YOUR TASK
Copy out each line of the material in which the word "Filter" appears.

'''

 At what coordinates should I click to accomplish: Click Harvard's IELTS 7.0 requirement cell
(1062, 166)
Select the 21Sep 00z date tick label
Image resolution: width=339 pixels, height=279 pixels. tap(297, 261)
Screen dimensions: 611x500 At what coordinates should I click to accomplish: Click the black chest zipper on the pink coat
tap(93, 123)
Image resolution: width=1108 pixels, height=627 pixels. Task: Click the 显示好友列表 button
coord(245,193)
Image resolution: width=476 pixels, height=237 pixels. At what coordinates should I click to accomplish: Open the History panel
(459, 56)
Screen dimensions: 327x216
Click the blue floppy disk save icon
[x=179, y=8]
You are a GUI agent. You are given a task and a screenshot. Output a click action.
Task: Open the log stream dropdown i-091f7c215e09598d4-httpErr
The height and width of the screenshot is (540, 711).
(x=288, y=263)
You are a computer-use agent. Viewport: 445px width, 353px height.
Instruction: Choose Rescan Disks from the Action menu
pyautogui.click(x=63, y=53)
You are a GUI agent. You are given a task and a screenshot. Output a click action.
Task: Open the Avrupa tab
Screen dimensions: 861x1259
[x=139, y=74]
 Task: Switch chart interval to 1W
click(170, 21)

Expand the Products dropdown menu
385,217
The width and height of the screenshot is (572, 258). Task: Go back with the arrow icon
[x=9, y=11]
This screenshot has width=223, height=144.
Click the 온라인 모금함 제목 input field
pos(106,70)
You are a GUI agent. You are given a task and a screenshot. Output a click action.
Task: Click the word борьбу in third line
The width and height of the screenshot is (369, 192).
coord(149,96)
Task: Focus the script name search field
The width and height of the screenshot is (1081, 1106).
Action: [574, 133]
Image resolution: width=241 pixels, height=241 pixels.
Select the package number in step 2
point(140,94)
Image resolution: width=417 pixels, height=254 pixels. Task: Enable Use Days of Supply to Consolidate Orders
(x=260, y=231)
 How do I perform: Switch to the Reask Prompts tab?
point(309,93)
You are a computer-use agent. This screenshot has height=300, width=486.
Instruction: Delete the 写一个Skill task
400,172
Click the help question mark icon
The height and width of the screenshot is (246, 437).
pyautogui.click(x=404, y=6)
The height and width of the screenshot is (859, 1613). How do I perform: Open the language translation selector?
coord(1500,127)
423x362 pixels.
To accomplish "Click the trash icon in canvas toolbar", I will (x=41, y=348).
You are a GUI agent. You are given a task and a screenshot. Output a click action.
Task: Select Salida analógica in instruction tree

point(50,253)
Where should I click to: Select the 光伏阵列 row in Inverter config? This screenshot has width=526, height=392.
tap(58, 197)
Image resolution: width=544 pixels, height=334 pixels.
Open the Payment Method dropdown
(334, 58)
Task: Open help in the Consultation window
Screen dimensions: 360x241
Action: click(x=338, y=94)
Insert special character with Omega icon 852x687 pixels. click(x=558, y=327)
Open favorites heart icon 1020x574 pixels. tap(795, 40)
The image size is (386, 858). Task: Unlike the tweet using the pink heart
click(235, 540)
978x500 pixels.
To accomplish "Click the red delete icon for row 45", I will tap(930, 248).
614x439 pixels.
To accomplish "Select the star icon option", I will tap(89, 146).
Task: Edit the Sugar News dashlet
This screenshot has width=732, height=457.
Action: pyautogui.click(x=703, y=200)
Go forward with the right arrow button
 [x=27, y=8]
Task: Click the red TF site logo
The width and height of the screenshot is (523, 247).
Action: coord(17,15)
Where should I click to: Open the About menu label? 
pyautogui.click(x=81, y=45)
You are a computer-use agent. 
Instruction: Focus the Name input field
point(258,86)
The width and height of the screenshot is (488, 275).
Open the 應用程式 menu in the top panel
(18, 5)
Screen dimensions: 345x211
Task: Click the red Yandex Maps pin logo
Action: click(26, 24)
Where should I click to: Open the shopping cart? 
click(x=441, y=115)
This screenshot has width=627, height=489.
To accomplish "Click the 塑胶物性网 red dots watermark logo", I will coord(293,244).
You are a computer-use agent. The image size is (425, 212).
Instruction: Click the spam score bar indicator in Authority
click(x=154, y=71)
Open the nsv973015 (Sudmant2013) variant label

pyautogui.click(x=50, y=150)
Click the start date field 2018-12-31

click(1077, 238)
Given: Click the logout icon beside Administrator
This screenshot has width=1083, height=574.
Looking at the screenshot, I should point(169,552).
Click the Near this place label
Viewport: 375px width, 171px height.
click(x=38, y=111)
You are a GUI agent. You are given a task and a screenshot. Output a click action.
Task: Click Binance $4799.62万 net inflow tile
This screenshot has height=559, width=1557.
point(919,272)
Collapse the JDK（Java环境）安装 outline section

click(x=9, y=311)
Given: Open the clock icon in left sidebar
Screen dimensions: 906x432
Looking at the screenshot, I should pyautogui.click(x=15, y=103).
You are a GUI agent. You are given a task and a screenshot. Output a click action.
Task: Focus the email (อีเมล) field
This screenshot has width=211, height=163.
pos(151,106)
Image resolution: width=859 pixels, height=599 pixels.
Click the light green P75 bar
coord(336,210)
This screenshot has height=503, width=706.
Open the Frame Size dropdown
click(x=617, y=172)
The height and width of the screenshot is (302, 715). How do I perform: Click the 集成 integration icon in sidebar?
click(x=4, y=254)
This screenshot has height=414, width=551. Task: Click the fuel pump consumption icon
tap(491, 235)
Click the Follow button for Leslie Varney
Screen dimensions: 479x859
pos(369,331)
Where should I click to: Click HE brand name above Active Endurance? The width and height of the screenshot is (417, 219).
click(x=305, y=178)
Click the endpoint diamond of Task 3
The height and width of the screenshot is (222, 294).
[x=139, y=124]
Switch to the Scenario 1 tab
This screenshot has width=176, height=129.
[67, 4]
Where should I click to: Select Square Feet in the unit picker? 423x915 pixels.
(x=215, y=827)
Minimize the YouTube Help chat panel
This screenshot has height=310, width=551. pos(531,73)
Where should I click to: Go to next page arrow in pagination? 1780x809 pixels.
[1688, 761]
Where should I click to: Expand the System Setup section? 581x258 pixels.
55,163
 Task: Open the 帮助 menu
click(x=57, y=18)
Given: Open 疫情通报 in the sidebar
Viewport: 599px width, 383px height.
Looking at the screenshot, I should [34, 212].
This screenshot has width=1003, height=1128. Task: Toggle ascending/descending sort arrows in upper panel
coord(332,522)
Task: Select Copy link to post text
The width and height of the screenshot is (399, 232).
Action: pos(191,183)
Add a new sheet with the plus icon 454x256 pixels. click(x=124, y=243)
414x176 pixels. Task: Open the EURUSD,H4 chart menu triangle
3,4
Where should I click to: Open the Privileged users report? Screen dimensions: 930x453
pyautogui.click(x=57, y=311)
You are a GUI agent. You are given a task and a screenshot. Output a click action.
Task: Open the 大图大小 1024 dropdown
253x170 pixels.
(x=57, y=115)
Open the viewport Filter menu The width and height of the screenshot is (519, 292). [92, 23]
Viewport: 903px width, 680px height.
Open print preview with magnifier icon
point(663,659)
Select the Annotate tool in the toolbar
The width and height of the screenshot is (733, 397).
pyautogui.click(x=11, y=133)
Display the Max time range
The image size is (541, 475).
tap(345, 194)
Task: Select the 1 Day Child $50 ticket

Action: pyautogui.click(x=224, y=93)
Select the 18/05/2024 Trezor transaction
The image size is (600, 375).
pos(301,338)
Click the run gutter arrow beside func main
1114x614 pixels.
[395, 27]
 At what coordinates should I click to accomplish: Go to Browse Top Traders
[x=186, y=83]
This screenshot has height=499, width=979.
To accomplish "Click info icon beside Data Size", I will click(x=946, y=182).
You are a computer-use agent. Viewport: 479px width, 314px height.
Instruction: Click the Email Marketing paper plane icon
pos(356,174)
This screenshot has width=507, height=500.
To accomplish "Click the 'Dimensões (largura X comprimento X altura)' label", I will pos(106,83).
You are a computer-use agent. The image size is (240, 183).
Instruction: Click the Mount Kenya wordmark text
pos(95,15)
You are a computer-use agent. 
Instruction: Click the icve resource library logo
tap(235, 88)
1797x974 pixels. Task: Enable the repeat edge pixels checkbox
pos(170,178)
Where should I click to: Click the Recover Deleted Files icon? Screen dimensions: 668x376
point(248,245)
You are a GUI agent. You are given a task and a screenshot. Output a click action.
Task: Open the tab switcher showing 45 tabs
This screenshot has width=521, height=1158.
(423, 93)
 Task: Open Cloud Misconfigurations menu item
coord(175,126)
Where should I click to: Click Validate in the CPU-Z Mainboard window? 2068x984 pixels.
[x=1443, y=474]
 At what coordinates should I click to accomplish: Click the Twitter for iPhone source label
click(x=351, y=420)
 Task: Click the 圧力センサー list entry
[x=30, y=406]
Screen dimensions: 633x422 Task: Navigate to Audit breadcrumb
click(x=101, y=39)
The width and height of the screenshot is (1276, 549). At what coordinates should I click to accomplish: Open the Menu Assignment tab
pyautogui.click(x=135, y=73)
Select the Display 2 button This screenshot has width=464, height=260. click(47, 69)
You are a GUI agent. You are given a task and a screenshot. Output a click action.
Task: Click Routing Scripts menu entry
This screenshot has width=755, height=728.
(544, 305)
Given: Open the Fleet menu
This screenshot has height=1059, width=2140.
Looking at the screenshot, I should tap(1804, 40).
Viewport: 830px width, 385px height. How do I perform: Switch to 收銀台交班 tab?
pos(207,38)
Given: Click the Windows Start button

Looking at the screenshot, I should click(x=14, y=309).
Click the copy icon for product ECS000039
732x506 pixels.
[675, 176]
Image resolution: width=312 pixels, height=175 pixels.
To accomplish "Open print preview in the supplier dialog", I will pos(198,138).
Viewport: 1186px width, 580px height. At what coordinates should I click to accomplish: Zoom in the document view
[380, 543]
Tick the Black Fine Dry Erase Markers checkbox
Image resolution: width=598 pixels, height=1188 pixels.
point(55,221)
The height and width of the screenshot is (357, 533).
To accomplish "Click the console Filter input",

'''

EXERCISE OUTPUT
Open the viewport Filter menu The width and height of the screenshot is (519, 292). [92, 23]
To accomplish "Click the console Filter input",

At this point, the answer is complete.